I have incredibly mixed feelings about this book. I think biomimicry is an invaluable field and Jay Harman is very clearly a passionate, knowledgable, and genuine messenger for the importance and potential of biomimcry.
Unfortunately, I think this book has too many major flaws, which is why I can't rate it higher than "OK":
1) The errors drove me up the wall. Most of them were punctuation errors that could not be explained as writing style, although I saw others in the text as well. It may seem like a petty thing to get hung up on, but this book is not cheap. When someone shells out nearly $30 for something, they should be getting a finished product.
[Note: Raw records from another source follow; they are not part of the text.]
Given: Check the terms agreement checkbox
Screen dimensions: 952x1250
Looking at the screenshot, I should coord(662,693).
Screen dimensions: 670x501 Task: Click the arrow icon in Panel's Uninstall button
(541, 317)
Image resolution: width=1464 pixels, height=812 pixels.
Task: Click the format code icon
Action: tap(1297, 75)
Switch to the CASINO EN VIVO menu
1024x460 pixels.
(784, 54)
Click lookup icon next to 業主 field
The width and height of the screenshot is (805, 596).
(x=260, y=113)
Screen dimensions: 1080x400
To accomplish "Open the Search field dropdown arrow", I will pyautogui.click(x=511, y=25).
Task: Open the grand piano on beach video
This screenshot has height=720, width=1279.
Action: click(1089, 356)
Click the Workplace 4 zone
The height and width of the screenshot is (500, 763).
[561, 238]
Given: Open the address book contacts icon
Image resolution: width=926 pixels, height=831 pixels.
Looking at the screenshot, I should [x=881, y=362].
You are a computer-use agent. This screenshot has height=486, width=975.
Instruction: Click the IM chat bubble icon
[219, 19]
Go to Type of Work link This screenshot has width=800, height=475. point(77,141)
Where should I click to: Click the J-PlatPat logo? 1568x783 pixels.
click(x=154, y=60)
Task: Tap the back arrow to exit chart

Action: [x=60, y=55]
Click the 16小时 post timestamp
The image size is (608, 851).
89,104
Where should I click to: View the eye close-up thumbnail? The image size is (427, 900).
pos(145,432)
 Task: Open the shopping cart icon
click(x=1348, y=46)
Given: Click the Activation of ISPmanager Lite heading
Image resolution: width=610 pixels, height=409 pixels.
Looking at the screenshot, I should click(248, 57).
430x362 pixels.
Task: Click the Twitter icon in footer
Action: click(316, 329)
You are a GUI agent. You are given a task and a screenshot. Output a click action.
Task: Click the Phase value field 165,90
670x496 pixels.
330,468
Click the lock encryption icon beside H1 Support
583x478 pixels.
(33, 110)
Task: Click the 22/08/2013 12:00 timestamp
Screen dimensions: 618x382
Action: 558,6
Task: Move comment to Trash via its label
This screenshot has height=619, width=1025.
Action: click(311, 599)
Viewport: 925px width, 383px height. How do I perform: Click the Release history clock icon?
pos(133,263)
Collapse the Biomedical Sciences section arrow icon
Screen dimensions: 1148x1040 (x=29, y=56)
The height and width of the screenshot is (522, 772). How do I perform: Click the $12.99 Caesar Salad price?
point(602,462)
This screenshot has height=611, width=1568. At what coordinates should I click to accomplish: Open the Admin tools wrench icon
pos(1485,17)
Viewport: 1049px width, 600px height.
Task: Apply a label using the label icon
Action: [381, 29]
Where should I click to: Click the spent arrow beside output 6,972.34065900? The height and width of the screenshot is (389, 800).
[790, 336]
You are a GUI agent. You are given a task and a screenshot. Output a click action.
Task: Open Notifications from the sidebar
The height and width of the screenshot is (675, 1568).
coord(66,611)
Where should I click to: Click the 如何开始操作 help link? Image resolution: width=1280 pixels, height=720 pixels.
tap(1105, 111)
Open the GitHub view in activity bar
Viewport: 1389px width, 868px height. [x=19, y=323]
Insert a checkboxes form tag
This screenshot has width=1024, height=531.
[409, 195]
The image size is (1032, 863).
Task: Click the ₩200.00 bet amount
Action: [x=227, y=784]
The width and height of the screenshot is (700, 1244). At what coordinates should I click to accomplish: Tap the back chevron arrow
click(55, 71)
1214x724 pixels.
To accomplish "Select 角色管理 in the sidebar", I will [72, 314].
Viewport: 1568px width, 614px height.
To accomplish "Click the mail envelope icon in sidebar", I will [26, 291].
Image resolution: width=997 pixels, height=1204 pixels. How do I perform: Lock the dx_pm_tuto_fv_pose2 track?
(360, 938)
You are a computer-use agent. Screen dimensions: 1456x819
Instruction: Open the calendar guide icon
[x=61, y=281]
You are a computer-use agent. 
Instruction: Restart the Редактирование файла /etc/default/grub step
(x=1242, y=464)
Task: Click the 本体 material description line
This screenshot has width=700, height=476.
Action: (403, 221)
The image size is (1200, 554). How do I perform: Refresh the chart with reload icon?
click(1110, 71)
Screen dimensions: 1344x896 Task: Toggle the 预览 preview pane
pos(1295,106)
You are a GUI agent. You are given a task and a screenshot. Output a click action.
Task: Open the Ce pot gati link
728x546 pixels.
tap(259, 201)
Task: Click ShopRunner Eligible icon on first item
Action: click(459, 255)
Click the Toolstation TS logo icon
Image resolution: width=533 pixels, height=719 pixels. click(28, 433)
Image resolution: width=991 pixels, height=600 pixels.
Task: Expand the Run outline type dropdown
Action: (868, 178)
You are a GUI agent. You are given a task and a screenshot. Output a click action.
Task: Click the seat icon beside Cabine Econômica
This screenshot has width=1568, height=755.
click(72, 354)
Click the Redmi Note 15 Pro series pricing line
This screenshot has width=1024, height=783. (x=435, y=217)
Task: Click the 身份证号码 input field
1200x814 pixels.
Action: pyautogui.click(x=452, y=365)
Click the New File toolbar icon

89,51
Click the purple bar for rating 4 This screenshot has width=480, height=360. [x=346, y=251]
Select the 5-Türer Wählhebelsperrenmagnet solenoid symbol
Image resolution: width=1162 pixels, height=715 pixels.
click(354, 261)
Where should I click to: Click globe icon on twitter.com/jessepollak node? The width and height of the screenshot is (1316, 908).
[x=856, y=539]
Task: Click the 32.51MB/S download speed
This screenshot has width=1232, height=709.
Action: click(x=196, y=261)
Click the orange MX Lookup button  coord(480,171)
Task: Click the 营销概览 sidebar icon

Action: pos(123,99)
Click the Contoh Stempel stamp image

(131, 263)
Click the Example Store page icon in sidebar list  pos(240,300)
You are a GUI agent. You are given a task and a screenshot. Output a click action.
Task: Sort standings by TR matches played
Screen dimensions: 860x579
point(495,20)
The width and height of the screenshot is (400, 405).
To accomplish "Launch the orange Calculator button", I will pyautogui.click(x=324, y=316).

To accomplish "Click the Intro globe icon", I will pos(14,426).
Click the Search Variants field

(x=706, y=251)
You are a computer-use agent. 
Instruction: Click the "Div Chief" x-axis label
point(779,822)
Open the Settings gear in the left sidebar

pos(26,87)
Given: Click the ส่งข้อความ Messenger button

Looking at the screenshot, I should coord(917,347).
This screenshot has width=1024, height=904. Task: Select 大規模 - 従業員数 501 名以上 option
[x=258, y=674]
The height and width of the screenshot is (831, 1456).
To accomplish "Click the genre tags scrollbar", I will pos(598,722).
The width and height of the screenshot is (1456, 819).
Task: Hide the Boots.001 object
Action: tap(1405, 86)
All told, it would have taken an editor two days at most to do a final read-through of this book, and a competent editor would have caught those flaws as I did. To see that they sent a book to print with so many very noticeable errors is insulting to me as a consumer.
2) Jay Harman is clearly biased. His dislike of venture capitalists is crystal clear, and in the third act of the book it seemed like he took an opportunity to publicly call out companies who he felt had wronged him in his earlier years. Much of his narration regarding his own work or experiences comes across as smug or bragging; this is a man who enjoys saying "I told you so." His tone was not approachable to me, despite the fact that I really wanted to learn from him. I think he has excellent advice about the field that comes from experience and is clearly very knowledgable, but he needed to take a step back from this book and make it less of a memoir.
3) The fact that animal testing is NEVER MENTIONED seems like a huge oversight to me in a book about saving the environment by accessing "nature's treasure chest" and copying many movements and chemicals found in animals. It doesn't take a genius to realize that some of the research he mentions throughout the book involved animal testing on some level, but he completely skirts around this fact. To talk about biomimcry without honestly discussing how these animal advantages will be accessed by and transferred to humans is deceptive; it seems as if Harman purposefully avoids this issue to avoid a larger debate about the price of human efficiency - is an animal's pain or even life worth a billion dollar industry that could contribute so much to cleaning up the mess we've made of our planet? If a biomimetic product's development involved animal testing, that needs to be talked about openly and honestly. To hide it or pretend it doesn't happen casts doubt on the integrity of the entire field.
I believe in climate change, I believe we as a species are in trouble as a result of our treatment of the environment, and I believe biomimcry presents a solution to these problems. This book has a lot of valuable information in it, but ultimately I found it very difficult to read. I struggled to finish it and felt both excitement over some of the innovations I was learning about and very intense frustration over the author's personal biases and the avoidance of animal testing discussion altogether.
I hope this review can help someone who is on the fence decide if this is worth their time, because I still don't really know how to feel about this book.